WHAT IS REQUIRED:
Copy the rows verbatim, starting at the line that contains "Screen dimensions: 924x486" and ending after the line that contains "click(214, 102)". Leave the pictures out of your copy.

Rows of pointing data:
========================
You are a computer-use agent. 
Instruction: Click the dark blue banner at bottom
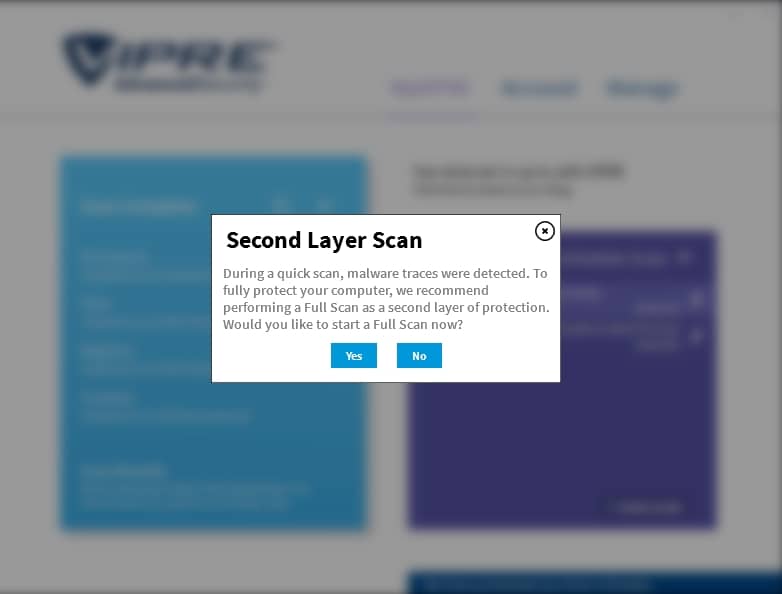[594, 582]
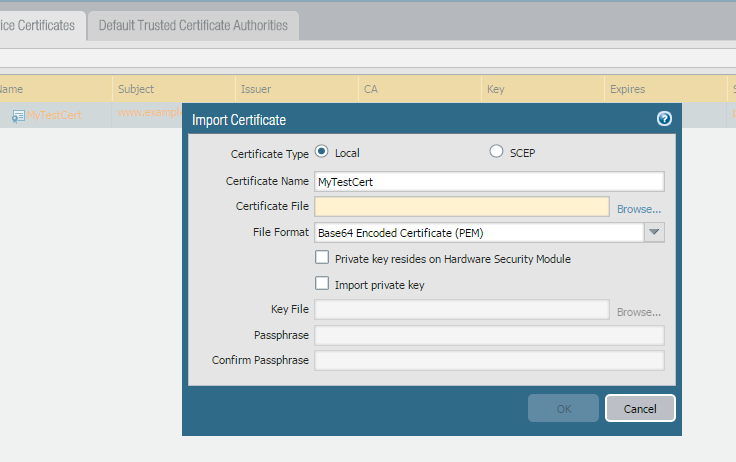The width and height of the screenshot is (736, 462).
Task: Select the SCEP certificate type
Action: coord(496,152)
========================
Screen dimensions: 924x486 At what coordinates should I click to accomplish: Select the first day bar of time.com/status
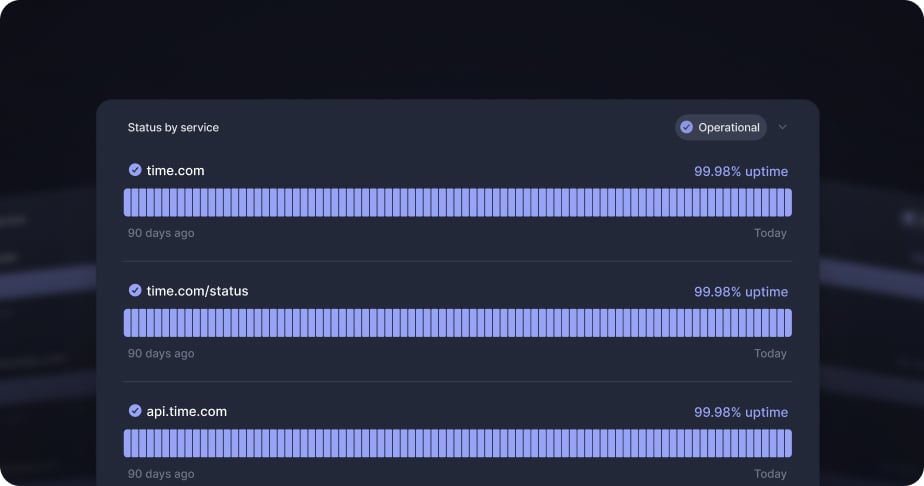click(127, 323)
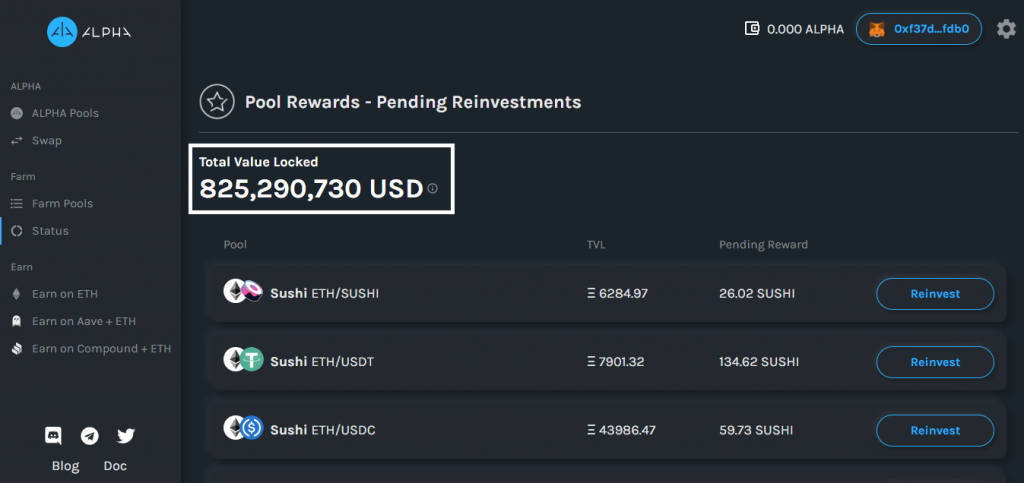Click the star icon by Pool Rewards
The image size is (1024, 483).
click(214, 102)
========================
OUTPUT FOR THIS TASK:
Screen dimensions: 924x486 At what coordinates should I click to accomplish: Select the first day bar of time.com/status
click(127, 323)
Click the star icon by Pool Rewards
The image size is (1024, 483).
click(214, 102)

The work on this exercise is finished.